Google looks set to place huge bets on Canada’s artificial intelligence (AI) segment, with the tech giant’s parent, Alphabet, praising Canada’s federal government for establishing the resources necessary for AI research.
At a recent Go North conference, an annual tech event in Canada, Eric Schmidt, Chairman of Alphabet, said AI was a major driver of the group’s corporate success, adding that all his company’s subsidiaries were focusing on the technology.
Google and its sister firms, including DeepMind and SidewalkLabs, are all seeking to hire Canadian talent and develop deep ties with universities and research centers in Toronto, Montreal, and Edmonton.

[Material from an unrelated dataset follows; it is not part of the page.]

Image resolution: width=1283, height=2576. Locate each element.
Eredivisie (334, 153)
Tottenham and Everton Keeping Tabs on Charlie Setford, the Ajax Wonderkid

Google is among the backers of the Vector Institute, a Toronto-based artificial intelligence research lab that is part of Ottawa’s strategy to drive innovation in Canada. This is in addition to Google’s AI lab in Montreal, which the tech giant launched in November 2016.
Google is a major player in Ottawa’s strategy to bring together academia and industry to spur innovation in various areas, particularly AI.
SidewalkLabs has agreed to build a high-tech neighborhood on the Toronto Waterfront. As part of the deal, Google Canada will relocate their headquarters to eastern waterfront.
According to Canadian papers, the Waterloo-Toronto corridor is home to the largest number of startups outside of Silicon Valley.
What made Google to fall in love with Canada is the country’s flexible immigration laws, said Schmidt.
President Donald Trump’s immigration ban on some Muslim countries and a proposed reform to the H1B visa program are causing discomfort among foreign workers in US tech hubs.
Canada, however, is relaxing immigration laws and trying to absorb as many foreign tech workers as it can.